↓

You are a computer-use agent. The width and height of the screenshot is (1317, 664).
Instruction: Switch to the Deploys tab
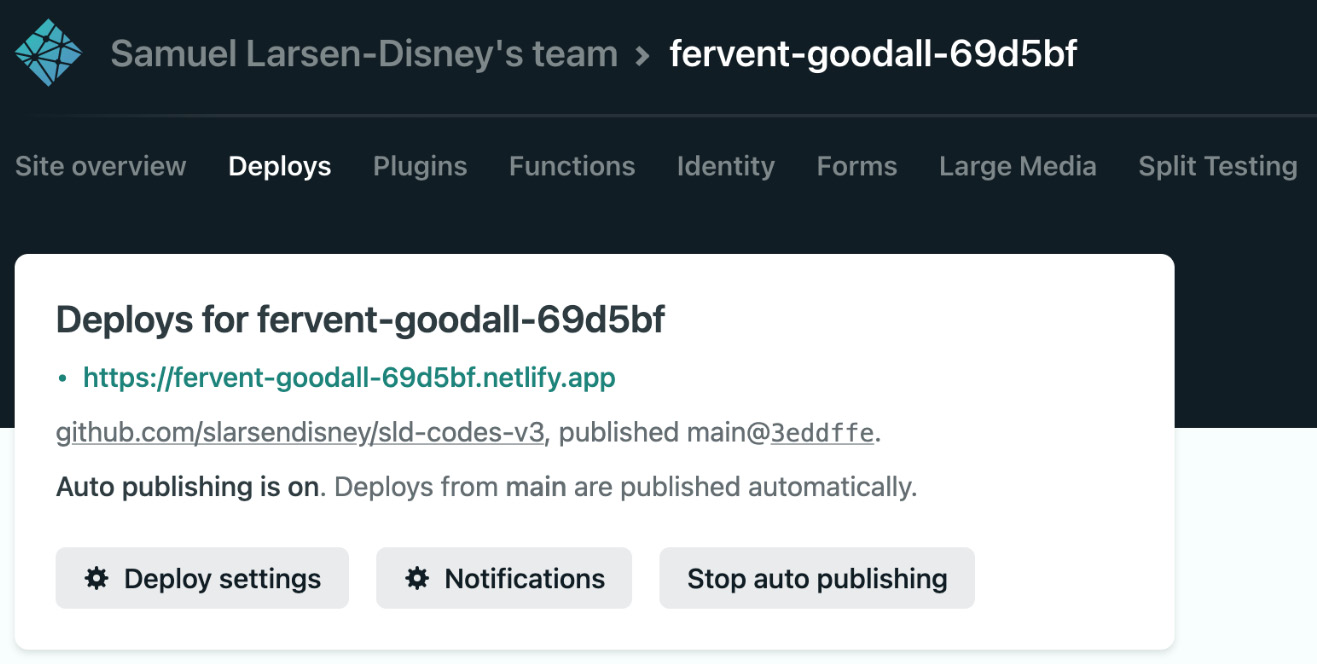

↑
↓

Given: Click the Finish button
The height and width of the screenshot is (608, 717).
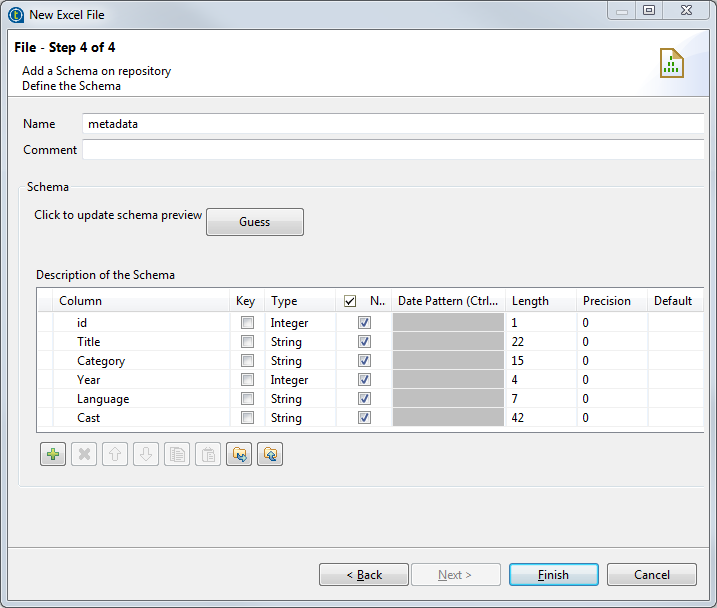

↑
↓

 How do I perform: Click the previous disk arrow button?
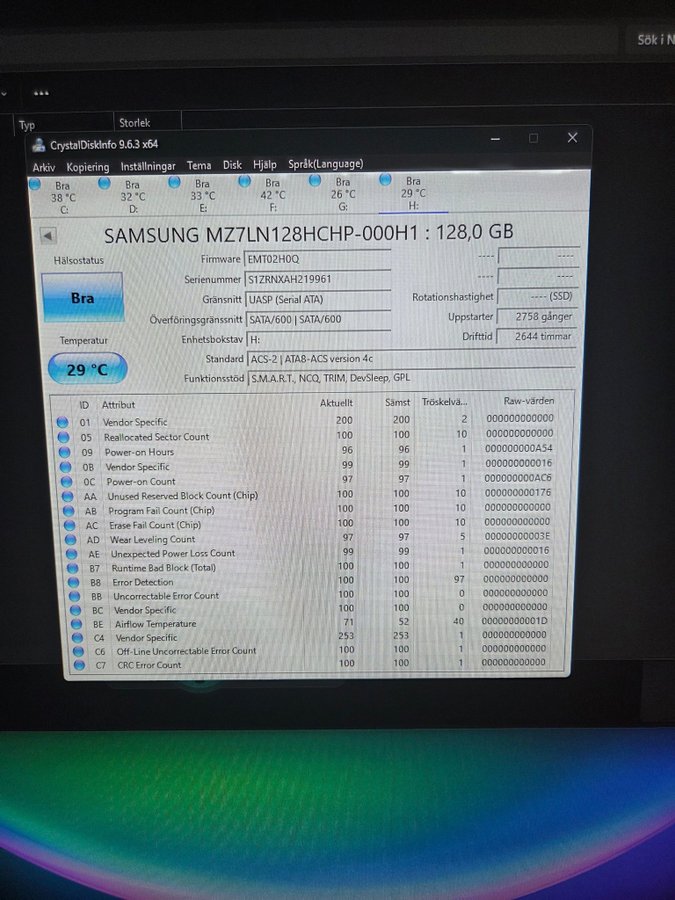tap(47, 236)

↑

WORK ITEM:
Starting at the line above that contains "Given: Click the Finish button", write out each line exactly until the line that contains "The height and" has been written, and stop there.

FINISHED EXERCISE:
Given: Click the Finish button
The height and width of the screenshot is (608, 717).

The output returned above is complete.